■ EXERCISE DESCRIPTION:
Lines in the listing below containing the string "status" are to be identified and copied.

■ SUPPLIED DATA:
-*-*-

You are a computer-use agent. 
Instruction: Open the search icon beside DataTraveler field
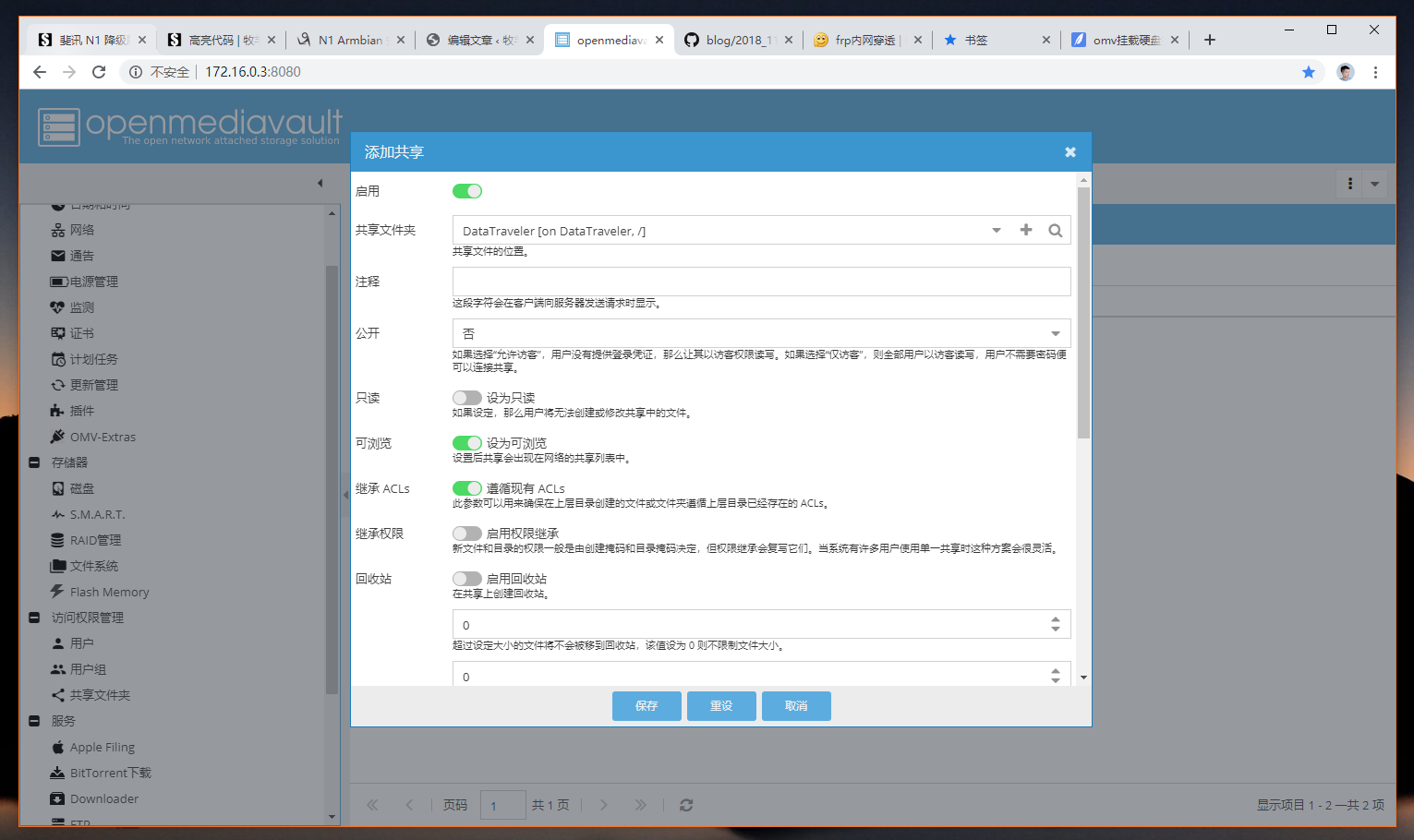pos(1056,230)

-*-*-

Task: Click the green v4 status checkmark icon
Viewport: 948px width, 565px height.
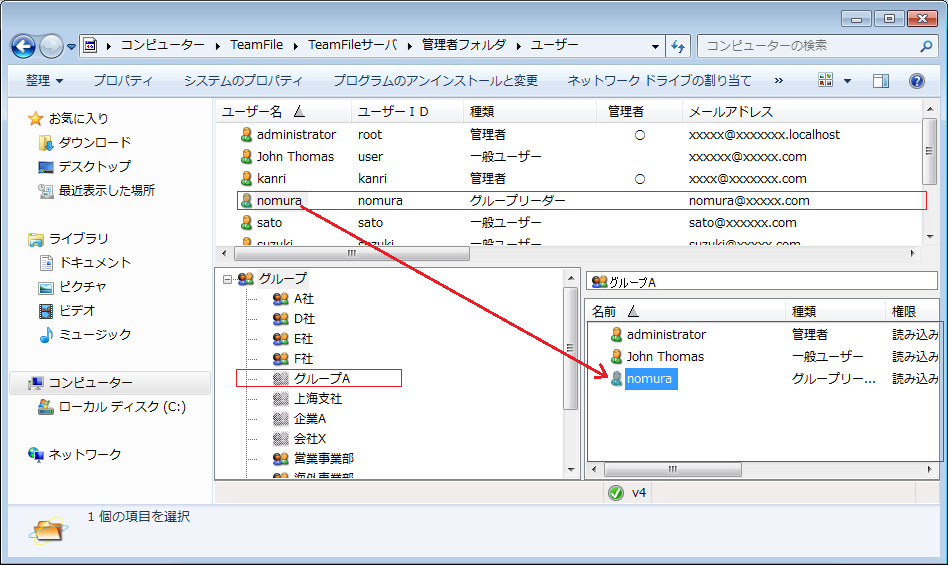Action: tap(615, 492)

-*-*-

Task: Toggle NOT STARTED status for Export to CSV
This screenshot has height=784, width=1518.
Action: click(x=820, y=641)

-*-*-

■ ANSWER TO THIS EXERCISE:
Task: Click the green v4 status checkmark icon
Task: Toggle NOT STARTED status for Export to CSV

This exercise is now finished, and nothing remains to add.